Let $X$, and $Y$ be two i.i.d exponential r.v's with rate $1$. I'm supposed to find the distribution of $Y|X+Y = c$, where $c>0$ is some constant. I can prove this by using properties of arrival times of the Poisson process, but not by just using standard conditional probability tricks (if any?!).
This has been my approach so far, but I don't like it much because it looks handwavy and I needed to draw the boundaries on paper:
Given the conditions the joint pdf of $X$, and $Y$ is $f_{XY}(x,y)=e^{-(x+x)}$ and we have $$P(X<x|X+Y=c) = \lim_{\delta\rightarrow 0}\frac{P(X<x,c\leq X+Y<c+\delta)}{P(c\leq X+Y<c+\delta)} $$ $$= \lim_{\delta\rightarrow 0}\frac{\int_0^x\int_c^{c+\sqrt{2}\delta}e^{-(u+v)}dudv}{\int_0^{c-\sqrt{2}\delta}\int_c^{c+\sqrt{2}\delta}e^{-(u+v)}dudv+o(\delta)} $$ $$=\lim_{\delta\rightarrow0}(\text{calculate the integrals})= \frac{x}{c}$$
Is there a more elegant way to do this? There must be..
You can compute the joint pdf of $X$ and $Z=X+Y$ as $$ f_{X,Z}(x,z) =f_{X,Y}(x,z-x) = e^{-z}I_{x<z}$$ (where the Jacobian factor is just one).

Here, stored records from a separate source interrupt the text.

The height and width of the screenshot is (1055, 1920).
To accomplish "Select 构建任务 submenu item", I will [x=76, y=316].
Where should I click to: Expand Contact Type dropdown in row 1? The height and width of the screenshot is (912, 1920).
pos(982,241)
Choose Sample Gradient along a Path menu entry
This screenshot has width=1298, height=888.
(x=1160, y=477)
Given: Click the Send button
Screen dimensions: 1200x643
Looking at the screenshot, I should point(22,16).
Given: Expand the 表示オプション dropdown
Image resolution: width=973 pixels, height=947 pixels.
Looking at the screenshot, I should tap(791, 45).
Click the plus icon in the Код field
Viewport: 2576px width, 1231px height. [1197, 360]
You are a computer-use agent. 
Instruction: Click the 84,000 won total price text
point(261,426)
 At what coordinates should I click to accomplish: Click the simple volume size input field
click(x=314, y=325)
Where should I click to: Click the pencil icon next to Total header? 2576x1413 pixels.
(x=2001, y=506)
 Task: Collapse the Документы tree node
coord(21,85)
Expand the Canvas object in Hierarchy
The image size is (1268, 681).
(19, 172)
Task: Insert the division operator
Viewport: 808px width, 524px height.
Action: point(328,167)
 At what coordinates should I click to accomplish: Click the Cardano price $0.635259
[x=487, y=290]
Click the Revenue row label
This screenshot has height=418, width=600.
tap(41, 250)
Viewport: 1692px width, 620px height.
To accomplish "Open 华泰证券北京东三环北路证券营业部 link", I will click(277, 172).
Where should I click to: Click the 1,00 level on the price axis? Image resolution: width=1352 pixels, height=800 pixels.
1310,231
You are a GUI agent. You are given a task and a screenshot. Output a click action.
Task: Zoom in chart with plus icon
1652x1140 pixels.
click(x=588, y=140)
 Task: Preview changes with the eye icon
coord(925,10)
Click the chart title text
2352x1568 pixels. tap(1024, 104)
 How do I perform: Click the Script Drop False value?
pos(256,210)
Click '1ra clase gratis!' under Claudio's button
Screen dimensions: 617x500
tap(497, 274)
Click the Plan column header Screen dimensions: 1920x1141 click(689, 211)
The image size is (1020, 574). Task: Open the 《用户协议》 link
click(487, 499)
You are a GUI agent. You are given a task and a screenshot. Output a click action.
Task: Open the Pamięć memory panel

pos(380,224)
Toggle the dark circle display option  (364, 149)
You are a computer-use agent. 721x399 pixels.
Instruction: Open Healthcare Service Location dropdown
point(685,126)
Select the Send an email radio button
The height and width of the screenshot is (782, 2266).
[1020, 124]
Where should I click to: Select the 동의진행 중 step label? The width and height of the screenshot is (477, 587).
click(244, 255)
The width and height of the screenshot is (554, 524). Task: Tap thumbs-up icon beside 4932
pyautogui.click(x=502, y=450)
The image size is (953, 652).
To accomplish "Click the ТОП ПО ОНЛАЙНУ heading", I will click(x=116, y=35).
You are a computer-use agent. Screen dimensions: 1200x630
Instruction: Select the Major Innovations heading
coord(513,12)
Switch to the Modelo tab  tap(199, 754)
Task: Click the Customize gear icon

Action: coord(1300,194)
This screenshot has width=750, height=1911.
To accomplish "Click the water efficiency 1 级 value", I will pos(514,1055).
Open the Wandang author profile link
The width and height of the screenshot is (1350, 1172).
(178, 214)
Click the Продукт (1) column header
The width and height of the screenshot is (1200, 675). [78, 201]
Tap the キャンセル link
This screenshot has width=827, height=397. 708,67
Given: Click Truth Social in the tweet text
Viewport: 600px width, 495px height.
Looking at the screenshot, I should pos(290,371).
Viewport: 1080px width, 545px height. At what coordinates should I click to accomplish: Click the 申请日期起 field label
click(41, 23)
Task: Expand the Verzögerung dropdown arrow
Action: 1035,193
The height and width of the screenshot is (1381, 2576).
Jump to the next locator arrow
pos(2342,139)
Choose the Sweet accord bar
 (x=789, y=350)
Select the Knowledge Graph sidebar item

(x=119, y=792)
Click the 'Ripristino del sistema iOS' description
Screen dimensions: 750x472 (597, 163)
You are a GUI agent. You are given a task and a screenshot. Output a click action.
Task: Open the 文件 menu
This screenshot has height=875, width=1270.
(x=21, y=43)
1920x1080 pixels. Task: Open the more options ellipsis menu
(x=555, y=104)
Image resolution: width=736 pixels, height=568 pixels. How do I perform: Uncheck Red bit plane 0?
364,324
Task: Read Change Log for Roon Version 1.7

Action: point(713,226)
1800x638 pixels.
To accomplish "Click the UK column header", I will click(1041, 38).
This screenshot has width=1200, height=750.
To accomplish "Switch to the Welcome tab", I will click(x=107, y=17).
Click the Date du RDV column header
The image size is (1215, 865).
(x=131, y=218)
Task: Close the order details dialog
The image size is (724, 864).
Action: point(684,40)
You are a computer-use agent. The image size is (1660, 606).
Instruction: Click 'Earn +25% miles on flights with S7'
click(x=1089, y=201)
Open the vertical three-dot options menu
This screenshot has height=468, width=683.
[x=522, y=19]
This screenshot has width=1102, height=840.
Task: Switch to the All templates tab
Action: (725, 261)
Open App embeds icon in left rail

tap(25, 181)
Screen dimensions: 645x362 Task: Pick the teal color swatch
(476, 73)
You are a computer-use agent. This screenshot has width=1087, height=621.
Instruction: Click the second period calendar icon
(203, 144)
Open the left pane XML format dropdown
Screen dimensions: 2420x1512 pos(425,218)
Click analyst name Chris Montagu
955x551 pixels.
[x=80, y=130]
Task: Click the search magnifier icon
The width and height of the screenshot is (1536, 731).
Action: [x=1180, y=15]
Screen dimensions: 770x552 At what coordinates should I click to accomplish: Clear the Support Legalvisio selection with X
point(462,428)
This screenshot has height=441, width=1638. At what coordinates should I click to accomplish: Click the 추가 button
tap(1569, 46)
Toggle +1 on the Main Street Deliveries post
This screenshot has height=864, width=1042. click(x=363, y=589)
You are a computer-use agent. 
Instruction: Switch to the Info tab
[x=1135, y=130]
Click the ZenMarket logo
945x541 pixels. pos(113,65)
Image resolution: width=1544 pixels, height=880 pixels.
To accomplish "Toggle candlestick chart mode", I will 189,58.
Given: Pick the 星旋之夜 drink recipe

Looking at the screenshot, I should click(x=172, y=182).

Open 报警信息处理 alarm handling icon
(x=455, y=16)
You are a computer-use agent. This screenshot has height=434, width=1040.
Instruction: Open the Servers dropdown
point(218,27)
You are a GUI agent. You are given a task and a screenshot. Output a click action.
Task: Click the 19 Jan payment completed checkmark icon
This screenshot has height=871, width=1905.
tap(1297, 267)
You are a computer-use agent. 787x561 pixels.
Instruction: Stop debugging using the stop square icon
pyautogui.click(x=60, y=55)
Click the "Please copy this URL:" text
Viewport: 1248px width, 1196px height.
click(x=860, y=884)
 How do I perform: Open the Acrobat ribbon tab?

Then the pdf for $Z$ is $$ f_Z(z)=\int_0^z e^{-z}dx = ze^{-z}$$ (which should probably be familiar... the sum of two exponentials is a Gamma). So the conditional is $$ f_{X\mid Z}(x\mid z) = \frac{f_{X,Z}(x,z)}{f_Z(z)}=\frac{I_{x<z}}{z}.$$ In other words, $X$ is conditionally uniformly distributed between $0$ and $z.$ (Or $0$ and $c$ in your notation.)